Tarefas e exercícios ::
- 1) Por favor, reproduza sem nenhuma alteração a passagem do texto sobre a identidade são-joanense que vai de "A São João corporificada" a "em suas vivências.".
- 2) Segundo o texto sobre a identidade são-joanense, em que veículo o autor publicou "Quem mantém viva e acesa a alma de São João del-Rei"?
- 3) Retome o texto sobre a identidade são-joanense a partir do ponto em que ele termina e dê sequência a ele.

Trecho fornecido ::
+ + + + +

A experiência de viver fora, em uma cidade que é o oposto de São João del-Rei, trabalhando com difusão cultural de uma memória muito recente, me possibilitou uma visão ampla e diversificada do assunto que vamos tratar nesta tarde. Ditas estas coisas, vamos em frente...
Até algum tempo atrás, eu pensava a identidade são-joanense apenas na esfera individual. A São João del-Rei em mim. A São João del-Rei que sou. A São João de e em cada um. A cidade que, em mim, me faz ser em tudo quem eu sou.
A São João corporificada individualmente em cada são-joanense, que a preserva consigo e em si, ou que a pretere, substitui, destrói, mutila ou descaracteriza em seus sonhos pessoais, seus projetos, seus espaços, seus desejos, suas lembranças e em suas vivências.
Depois, comecei a perceber que a São João del-Rei única, igual e uniforme é uma utopia, uma miragem. Que a cidade real é um mosaico muito rico e diversificado.
Um caleidoscópio dinâmico no qual os cacos de vidro - que são a própria vida de seus habitantes - se movimentam formando composições que às vezes são coloridas, transparentes, leves, harmônicas, integradas e belas. Porém, outras vezes, formam composições rígidas, angulosas, isoladas, delimitadas, antagônicas, incomunicáveis, quase ou eventualmente desconhecidas umas das outras.
São as várias São João del-Rei geograficamente, espacialmente, temporalmente, economicamente e culturalmente constituídas e estabelecidas. Cada qual com o seu peculiar são-joanense.
Há um mês me veio uma inquietação, sobre a qual desejo muito ainda refletir, mas que me adianto dividindo com vocês a seguinte questão: quem é, coletivamente, o são-joanense? Qual é sua identidade coletiva? Ele - o único e ideal são-joanense - e ela - a identidade coletiva - existem?
Foi pensando nisto que em agosto passado escrevi o texto “Quem mantém viva e acesa a alma de São João del-Rei”, que publiquei no Almanaque Digital Tencões e Terentenas. O texto é apenas uma provocação poética sobre o que projetamos ser o são-joanense ideal, mas acho importante lê-lo aqui, como parte das reflexões que desejo propor. O texto é assim:
“O são-joanense. Você o conhece? Então me diz:
- Quem é este ser, esta entidade, a quem pensamos estar nos referindo, quando genericamente dizemos "o são-joanense"?

+ + + + +

Seção de dados ::
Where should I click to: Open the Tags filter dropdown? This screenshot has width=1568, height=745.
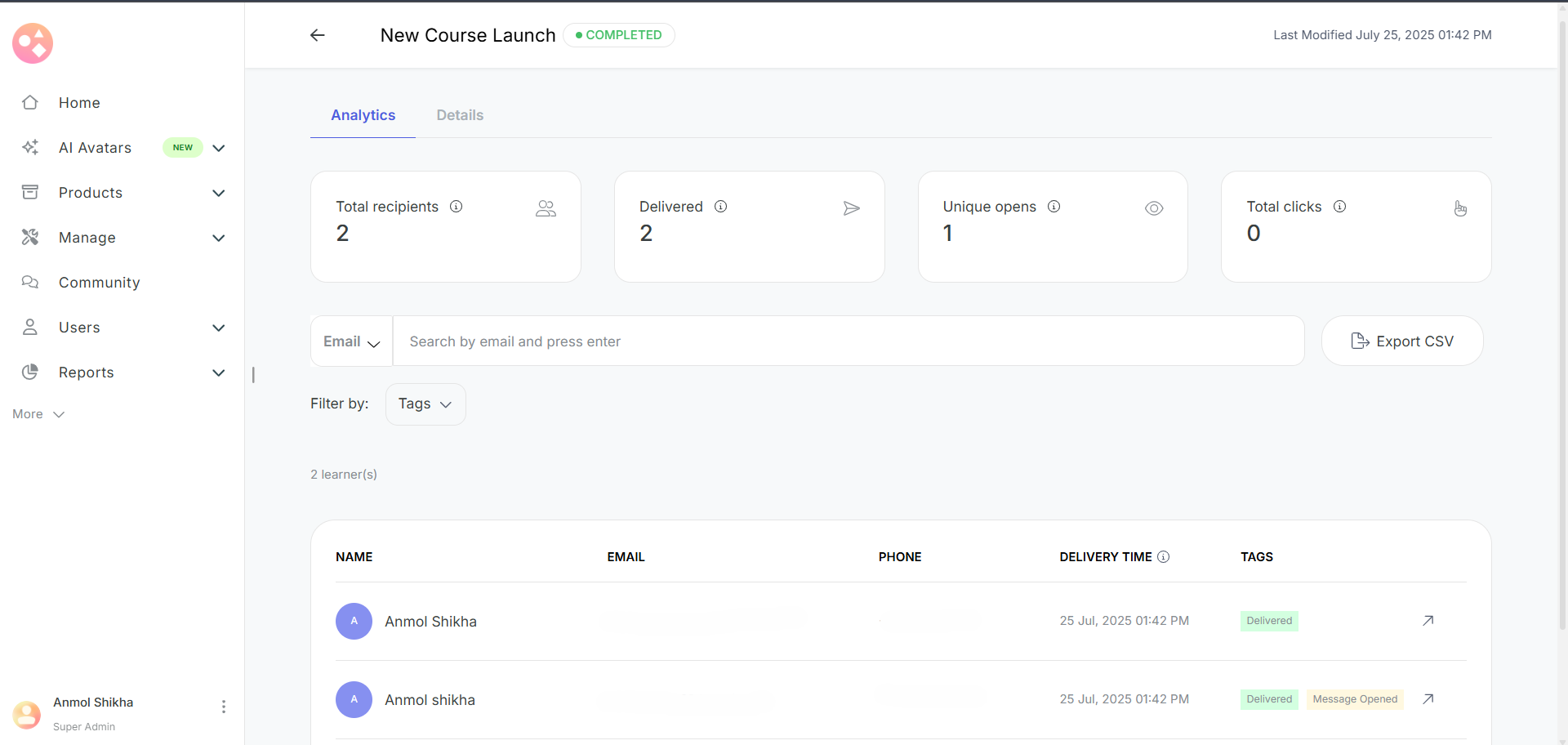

+ + + + +

Respostas finais ::
- 1)
A São João corporificada individualmente em cada são-joanense, que a preserva consigo e em si, ou que a pretere, substitui, destrói, mutila ou descaracteriza em seus sonhos pessoais, seus projetos, seus espaços, seus desejos, suas lembranças e em suas vivências.

- 2) No Almanaque Digital Tencões e Terentenas.

- 3)
Longe de ser apenas um adjetivo gentílico, esta não é uma condição nata dos que vieram à luz sob o céu de São João del-Rei. Nem tampouco é um título que se concede aos cidadãos que escolheram o vale da Serra do Lenheiro para aqui viver. "O são-joanense" em questão é muito mais do que isto.
São-joanense é aquele que herdou do tempo uma bagagem imensurável e intangível de mistério e sentimento e a materializa, corporalmente, no seu modo de ser, de pensar e de agir. De compreender este mundo e ainda em vida transitar pelo outro, quase todo dia. O são-joanense "legítimo" segue o relógio do sol, mede pelas festas religiosas e pelas estações do ano o seu tempo, que é a própria eternidade.
Ele tem códigos próprios de comunicação e conduta, valores peculiares, linguagem inconfidente, coragem insuspeitável, medos intransponíveis e segredos à flor da pele. O verdadeiro são-joanense é a reencarnação de seus ancestrais, que mais pelo inconsciente do que pela razão ele permanentemente os revisita, os vivifica, os alimenta e os eterniza. Na comida de sabores, cores, odores e temperos seculares, nos provérbios e ditados populares, no gosto estético vibrante, mas refinado, na sofisticação do que for extremamente simples, porém cerimonioso e ao mesmo tempo despojado.
No pensamento tão cauteloso que por si só é atrevido e arriscado. Nas ilusórias modéstia e humildade e, sobretudo, no balaio da contradição, que mistura no mesmo tacho festa, gozo, pesar, fartura, moderação, delírio, parcimônia, contentamento, comedimento, tristeza, ousadia, desafio, conciliação, risco, covardia, desejo de morte, medo da morte, enfrentamento da morte e convívio com a morte.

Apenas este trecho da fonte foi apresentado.